After chairing the official hand-over ceremony for approximately $35 million worth of laboratory equipment (€ 231,404.72 from the European Union) at the BSJ's St Andrew office, Professor Davidson sought to put into context the potential impact of this mega capacity-building project.

"Our chemistry lab has been in existence since 1969 and has never been globally accredited," he told The Gleaner. "Now it is and so what you are therefore seeing is a rapid building out of the national quality infrastructure to give Jamaica the capacity for full export right across the spectrum of products and services, globally."

Under the Government of Jamaica-European Union Co-operative Programme Economic Partnership Agreement Capacity Building Project, the chemistry laboratory at the Veterinary Division of the agriculture ministry and the Pesticide Research Laboratory located on the premises of the University of the West Indies, Mona Campus, also received well-needed equipment valued at more than €710,034.60 or almost $107 million.

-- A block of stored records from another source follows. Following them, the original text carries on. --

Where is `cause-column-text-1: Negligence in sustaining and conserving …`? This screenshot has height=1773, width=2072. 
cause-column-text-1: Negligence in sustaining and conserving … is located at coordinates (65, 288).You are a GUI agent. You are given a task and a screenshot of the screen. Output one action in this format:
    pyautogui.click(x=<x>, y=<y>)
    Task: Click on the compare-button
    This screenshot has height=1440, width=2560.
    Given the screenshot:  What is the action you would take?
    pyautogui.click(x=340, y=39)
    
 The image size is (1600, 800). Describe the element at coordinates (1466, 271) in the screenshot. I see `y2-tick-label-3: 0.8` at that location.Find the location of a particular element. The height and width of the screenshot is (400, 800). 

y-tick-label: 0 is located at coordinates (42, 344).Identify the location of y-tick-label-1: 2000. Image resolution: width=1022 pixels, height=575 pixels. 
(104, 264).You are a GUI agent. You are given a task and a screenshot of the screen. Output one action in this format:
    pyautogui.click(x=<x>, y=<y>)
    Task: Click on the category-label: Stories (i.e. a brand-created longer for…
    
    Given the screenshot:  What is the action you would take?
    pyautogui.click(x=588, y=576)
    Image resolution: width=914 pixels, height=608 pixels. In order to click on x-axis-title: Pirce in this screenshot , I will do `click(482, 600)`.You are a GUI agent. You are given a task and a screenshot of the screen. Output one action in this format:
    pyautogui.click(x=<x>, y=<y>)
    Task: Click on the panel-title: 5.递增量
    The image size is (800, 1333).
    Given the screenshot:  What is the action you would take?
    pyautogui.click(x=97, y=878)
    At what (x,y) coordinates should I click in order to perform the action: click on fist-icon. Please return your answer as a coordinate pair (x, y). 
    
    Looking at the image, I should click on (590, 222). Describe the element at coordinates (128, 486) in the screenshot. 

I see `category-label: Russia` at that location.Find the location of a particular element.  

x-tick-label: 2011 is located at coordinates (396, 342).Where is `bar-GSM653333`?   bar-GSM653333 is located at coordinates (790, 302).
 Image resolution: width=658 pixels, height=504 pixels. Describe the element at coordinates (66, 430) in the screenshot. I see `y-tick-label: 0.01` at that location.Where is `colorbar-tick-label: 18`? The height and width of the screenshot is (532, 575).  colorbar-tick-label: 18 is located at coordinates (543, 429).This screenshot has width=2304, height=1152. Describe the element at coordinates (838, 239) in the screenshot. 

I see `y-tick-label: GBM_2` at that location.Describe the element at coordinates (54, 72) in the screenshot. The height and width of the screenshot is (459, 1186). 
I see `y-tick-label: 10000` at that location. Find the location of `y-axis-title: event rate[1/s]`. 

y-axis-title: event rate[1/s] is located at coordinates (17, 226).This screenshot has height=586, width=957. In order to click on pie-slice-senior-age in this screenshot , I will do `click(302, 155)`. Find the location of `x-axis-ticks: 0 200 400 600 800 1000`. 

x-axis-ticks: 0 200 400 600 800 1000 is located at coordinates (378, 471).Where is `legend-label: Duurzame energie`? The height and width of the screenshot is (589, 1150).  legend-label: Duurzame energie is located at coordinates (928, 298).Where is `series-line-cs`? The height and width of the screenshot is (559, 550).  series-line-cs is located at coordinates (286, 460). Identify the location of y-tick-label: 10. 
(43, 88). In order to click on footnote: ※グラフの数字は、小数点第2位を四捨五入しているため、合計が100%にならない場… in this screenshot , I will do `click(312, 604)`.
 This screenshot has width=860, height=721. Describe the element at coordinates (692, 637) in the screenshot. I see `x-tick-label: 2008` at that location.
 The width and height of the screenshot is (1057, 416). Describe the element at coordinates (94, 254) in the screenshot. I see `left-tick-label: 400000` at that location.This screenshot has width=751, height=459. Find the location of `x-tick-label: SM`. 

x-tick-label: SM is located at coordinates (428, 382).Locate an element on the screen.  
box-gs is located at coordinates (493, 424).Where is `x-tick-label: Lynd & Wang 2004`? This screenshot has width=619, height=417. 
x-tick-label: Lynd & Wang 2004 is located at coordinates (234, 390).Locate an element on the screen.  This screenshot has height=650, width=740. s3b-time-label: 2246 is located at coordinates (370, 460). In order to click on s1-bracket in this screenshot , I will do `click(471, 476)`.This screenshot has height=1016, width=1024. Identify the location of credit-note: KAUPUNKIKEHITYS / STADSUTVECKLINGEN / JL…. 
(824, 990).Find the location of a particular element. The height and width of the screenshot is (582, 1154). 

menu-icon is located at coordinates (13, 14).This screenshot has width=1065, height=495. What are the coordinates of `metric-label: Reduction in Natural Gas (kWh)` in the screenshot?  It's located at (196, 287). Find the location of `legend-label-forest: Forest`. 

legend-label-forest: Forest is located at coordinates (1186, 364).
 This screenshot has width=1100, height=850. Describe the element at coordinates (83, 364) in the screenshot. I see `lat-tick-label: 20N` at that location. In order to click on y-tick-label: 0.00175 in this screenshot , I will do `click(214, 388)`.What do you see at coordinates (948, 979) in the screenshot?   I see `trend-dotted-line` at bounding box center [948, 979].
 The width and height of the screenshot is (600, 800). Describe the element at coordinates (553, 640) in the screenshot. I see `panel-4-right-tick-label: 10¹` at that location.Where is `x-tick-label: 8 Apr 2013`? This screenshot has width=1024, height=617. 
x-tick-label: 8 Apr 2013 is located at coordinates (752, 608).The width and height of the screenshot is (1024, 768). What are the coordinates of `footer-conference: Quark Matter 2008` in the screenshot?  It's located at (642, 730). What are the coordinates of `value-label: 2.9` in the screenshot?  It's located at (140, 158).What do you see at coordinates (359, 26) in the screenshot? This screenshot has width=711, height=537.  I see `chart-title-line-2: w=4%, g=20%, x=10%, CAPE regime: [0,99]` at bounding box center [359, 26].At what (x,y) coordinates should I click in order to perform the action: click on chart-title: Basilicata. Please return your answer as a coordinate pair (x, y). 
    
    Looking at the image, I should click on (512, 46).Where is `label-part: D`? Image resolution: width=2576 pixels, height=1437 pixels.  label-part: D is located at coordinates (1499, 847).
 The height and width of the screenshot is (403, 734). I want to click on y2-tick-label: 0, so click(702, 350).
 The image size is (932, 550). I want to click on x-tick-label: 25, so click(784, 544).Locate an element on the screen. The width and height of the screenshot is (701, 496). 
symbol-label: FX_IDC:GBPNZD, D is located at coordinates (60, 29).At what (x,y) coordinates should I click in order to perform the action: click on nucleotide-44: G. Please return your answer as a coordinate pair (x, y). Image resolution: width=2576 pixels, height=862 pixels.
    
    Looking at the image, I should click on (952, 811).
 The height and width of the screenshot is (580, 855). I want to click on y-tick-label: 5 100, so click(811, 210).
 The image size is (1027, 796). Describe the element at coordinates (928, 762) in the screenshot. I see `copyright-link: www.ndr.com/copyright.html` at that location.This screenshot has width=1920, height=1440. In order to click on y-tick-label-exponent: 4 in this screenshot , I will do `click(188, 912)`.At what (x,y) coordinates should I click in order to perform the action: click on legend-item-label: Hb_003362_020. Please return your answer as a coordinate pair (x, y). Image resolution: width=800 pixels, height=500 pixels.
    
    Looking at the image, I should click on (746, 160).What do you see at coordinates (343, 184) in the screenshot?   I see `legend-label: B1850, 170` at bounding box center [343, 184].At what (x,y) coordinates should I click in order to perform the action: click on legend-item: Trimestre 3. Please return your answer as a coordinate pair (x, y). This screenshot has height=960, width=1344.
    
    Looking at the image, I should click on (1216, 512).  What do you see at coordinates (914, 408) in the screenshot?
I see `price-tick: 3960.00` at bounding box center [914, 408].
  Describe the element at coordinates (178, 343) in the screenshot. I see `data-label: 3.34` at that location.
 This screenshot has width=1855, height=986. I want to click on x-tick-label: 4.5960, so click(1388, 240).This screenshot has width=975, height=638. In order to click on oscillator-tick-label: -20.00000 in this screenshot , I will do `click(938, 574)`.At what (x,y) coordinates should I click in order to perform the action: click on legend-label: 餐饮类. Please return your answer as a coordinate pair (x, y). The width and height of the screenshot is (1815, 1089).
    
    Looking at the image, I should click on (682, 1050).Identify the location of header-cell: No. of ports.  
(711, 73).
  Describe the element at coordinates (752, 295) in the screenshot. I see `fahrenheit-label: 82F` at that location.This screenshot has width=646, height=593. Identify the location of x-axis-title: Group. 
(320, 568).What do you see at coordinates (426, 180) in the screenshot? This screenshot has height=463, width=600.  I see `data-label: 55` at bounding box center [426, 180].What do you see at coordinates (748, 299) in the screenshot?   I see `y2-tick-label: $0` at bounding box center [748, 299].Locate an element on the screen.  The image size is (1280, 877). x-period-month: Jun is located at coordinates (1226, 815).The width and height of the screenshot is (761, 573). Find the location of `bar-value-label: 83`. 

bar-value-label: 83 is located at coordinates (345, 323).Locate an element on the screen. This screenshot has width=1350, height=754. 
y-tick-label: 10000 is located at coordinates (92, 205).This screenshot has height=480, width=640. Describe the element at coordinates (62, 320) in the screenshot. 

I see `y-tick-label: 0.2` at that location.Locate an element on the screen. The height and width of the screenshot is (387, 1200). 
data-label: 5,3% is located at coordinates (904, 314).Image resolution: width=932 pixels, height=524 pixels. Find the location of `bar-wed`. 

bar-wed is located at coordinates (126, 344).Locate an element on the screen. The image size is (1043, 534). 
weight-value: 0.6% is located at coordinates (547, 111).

The BSJ's chemistry laboratory attained accreditation for nine food tests and the other labs are 85-90 per cent along the way to achieving this international quality standard benchmark.

Stephen Wedderburn, chief technical director in the Ministry of Industry, Investment and Commerce, urged local business operators to strive to adopt international standards, as this would significantly boost the chances of their goods and services being accepted in many more markets across the world.

He said: "By adopting international standards, suppliers can conduct development for their products and services on the basis of specifications that have wide acceptance in their sector. And in turn, this means that businesses that use international standards are increasingly keen to compete in many more markets around the world."

challenge to Jamaicans

Describing the equipment handover as much more than a shot in the arm, Wedderburn challenged Jamaicans to recognise the full value of this multi-million gift package and work hard to build on it.

"Ladies and gentlemen, it is critical that we gear up to tackle the challenges we face globally and position ourselves for survival and sustainable growth. We must continue in particular, to upgrade our facilities and create an enabling environment to support increased compliance of our exporters in particular with international quality standards. Equally important, we must upgrade our facilities and build the capacity of the Bureau as we continue efforts to make ourselves more competitive," Wedderburn said.

international trade

Meanwhile, Ambassador Paola Amadei, head of the Delegation of the European Union (EU) to Jamaica, reminded her audience that international trade is no longer a simple matter of import and export of goods, but of accessing increasingly global supply chains. Noting that Jamaica has started the necessary trade and business-related reforms which are beginning to show positive results, but much more still needs to be done.

"Ultimately the success of Jamaica will depend on its capacity to adapt to the changing global economic environment and to create an internationally competitive economy," Ambassador Amadei advised.

"It is my hope and expectation that, as a result of the increased price competitiveness and higher investment, coupled with the ongoing business facilitation reforms, the private sector will be able to better exploit opportunities for export and growth. The EU will assist Jamaica in achieving these objectives to the benefit of all its citizens."